AEPD develops guidance on obligations and responsibilities for the use of mobile devices in schools

  • In education, smartphones or tablets are often used, often owned by students or their families. 
  • These devices can collect a lot of information and process it for different purposes beyond mere educational function
  • Data processing generated can seriously affect learners’ rights and freedoms and their comprehensive development
  • The report states that if a school requires students to use their personal equipment for a pedagogical activity, it may incur liability if there are breaches of the rules.
  • The Agency advises against its use in schools if the intended pedagogical purpose can be achieved through another more suitable resource
  • These guidelines are addressed to educational administrations, school management teams, teachers and families.
Responsabilidades y obligaciones en la utilización de dispositivos digitales móviles en la enseñanza

(17 September 2024). The Spanish Data Protection Agency (AEPD) has issued guidance on ‘Responsibility and obligations in the use of mobile digital devices in early childhood, primary and secondary education’, analysing the implications that the use of this technology may have and what principles schools and educational authorities must comply with in order for the processing of personal data resulting from the use of these devices to comply with data protection rules. This guidance is addressed to educational authorities, school management teams, teachers and families.

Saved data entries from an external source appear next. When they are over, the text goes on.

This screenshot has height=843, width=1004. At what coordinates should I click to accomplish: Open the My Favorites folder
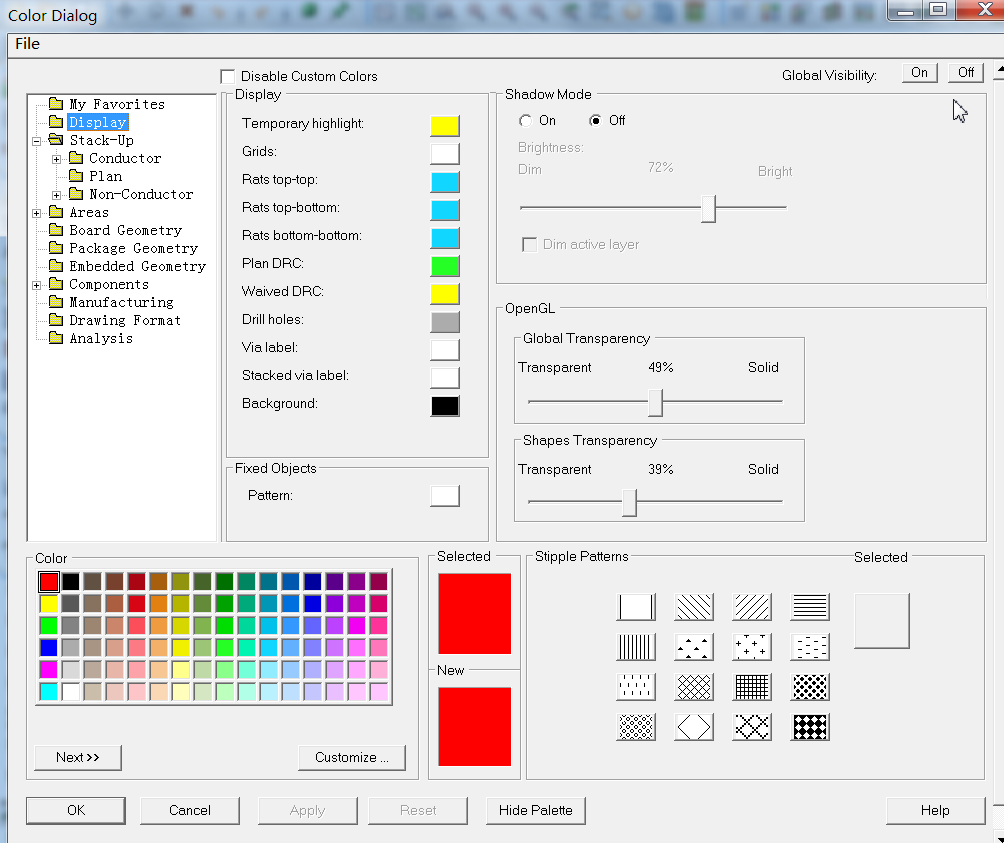[x=116, y=104]
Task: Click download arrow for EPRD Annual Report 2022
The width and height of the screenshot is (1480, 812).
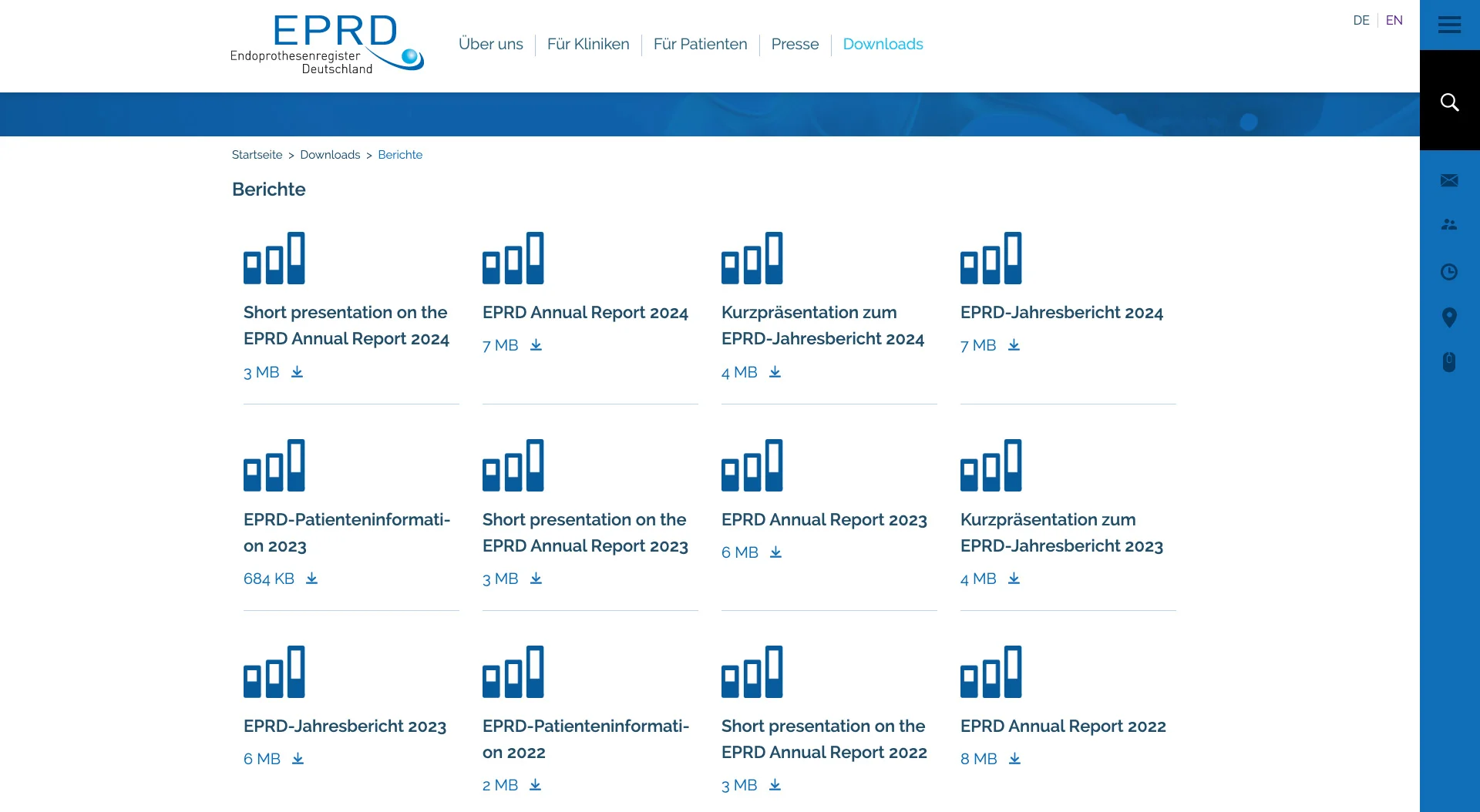Action: coord(1014,759)
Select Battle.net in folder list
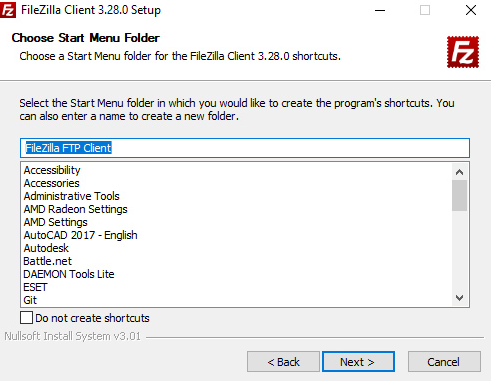This screenshot has width=491, height=381. coord(48,261)
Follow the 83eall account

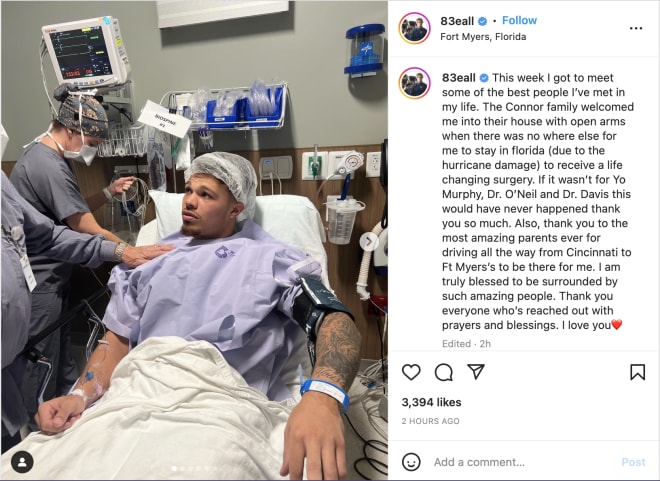point(519,20)
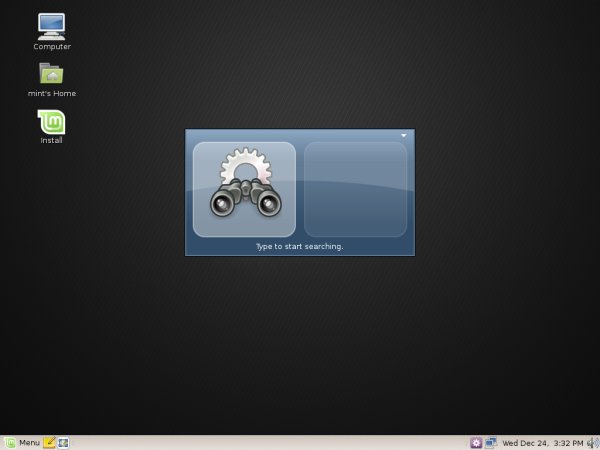Click the empty middle of the bottom panel
This screenshot has height=450, width=600.
coord(270,442)
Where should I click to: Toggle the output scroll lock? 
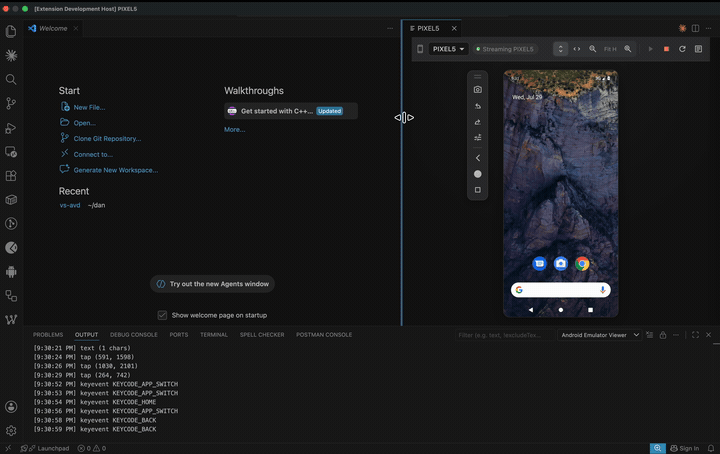click(x=663, y=335)
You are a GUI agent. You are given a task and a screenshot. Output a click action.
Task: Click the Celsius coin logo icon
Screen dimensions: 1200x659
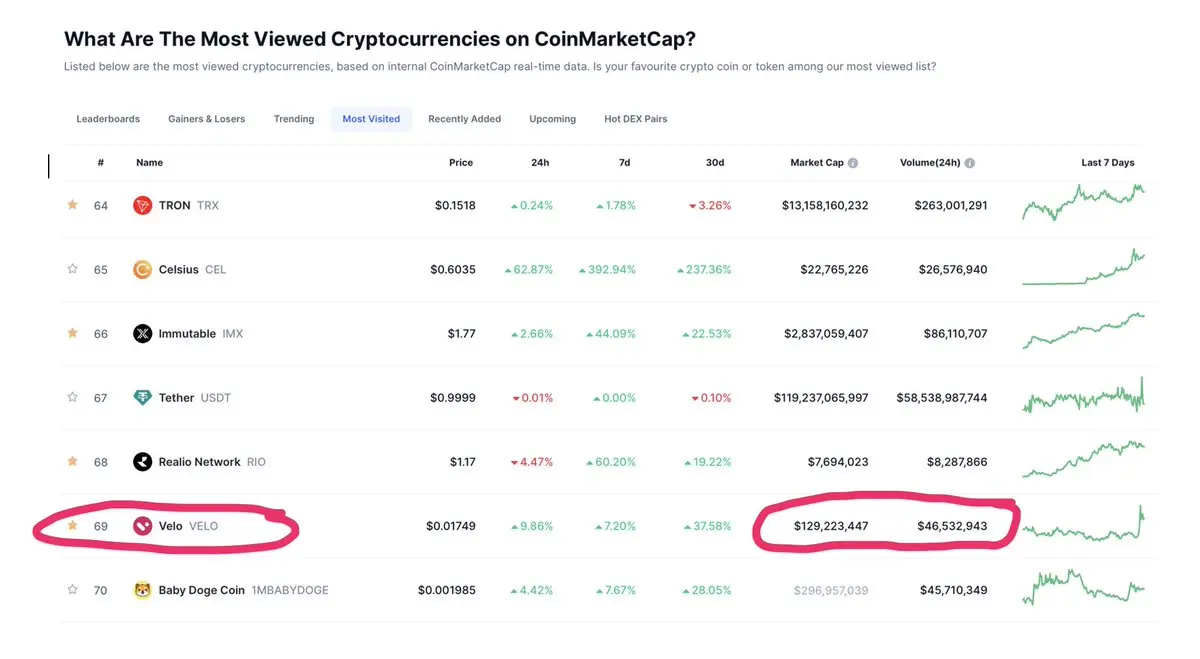point(143,269)
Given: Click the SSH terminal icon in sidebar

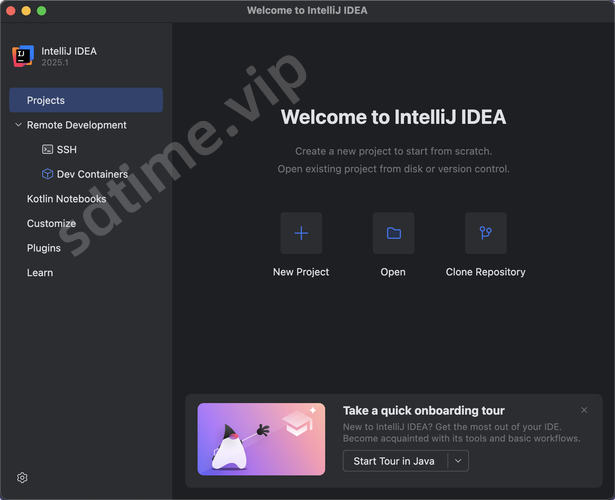Looking at the screenshot, I should click(x=47, y=150).
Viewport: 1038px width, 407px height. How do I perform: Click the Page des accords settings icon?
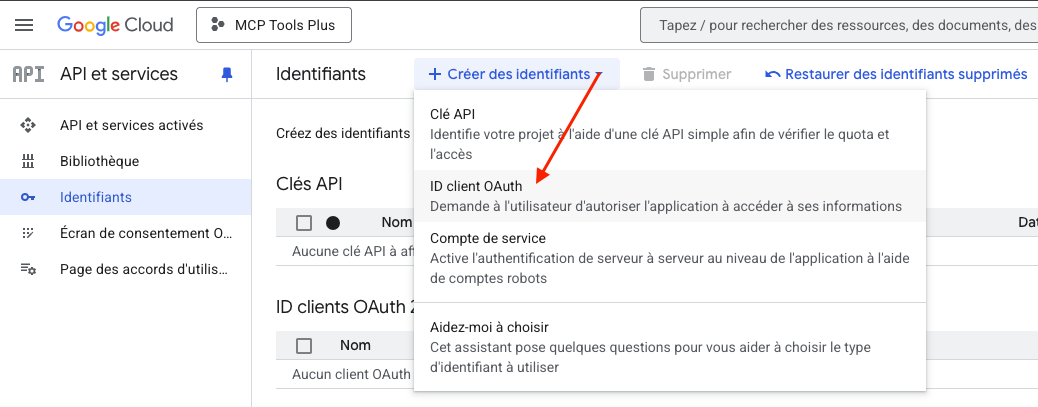pos(28,269)
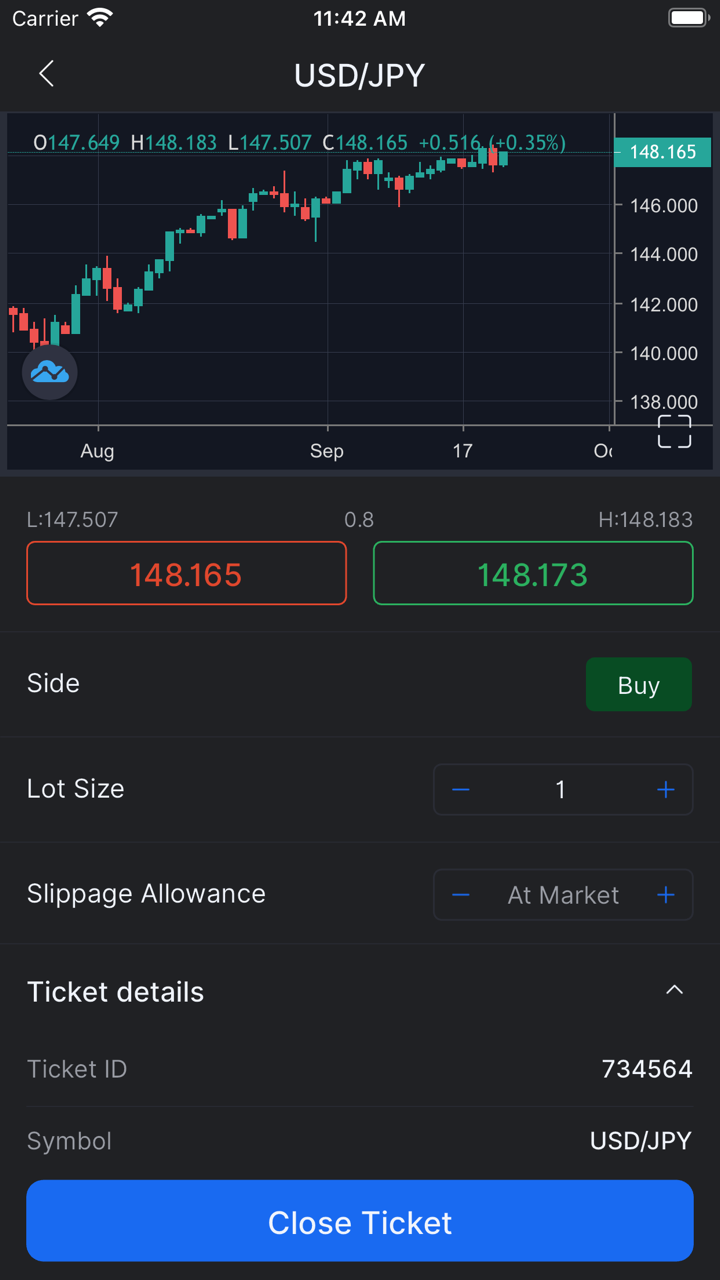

Currently, mobile phones or tablets are often used in schools, often owned by students or their families. In many cases, services and products used in schools as a teaching method process large volumes of personal data hosted in the cloud by third parties beyond the school or educational authority itself.

These devices can collect many student data, such as device identifiers, user accounts, geo-location, usage habits, etc., information that can be processed for purposes other than the educational function. In this regard, the AEPD underlines that the processing of this information must comply with the General Data Protection Regulation (GDPR).

The guidance sets out the situations that may arise with regard to the regulation of the use of mobile phones in centres (prohibiting or limiting the possibility of wearing devices; that they are used in the classroom at the request of teachers or that there is no regulation on their use) and the responsibilities involved in each of them.

Furthermore, the Agency notes that the use of smartphones and other digital devices for educational purposes, owned by learners and their families, may generate data processing that seriously affects their rights and freedoms, in particular their right to non-discrimination and education; private and family life; the physical and mental integrity of the child, the protection of his or her personal data, as well as his or her comprehensive development as an individual.

Therefore, the Agency advises against the use of smartphones and other digital mobile devices in schools if the intended pedagogical purpose can be achieved through another more suitable resource.

The AEPD stresses that, in order to comply with the GDPR, such data processing in the field of education must positively overcome the assessment of appropriateness, necessity and proportionality.

It also points out that processing operations which deviate from the purpose for which they are collected are unlawful and, in addition to administrative liability for infringements of data protection legislation, may give rise to liability for damages for which educational establishments and administrations could be jointly and severally liable.

This guidance complements the Guide to Educational Centres published by the Spanish Data Protection Agency and is in addition to other resources available in the ‘Education and minors’ area of the Agency’s website.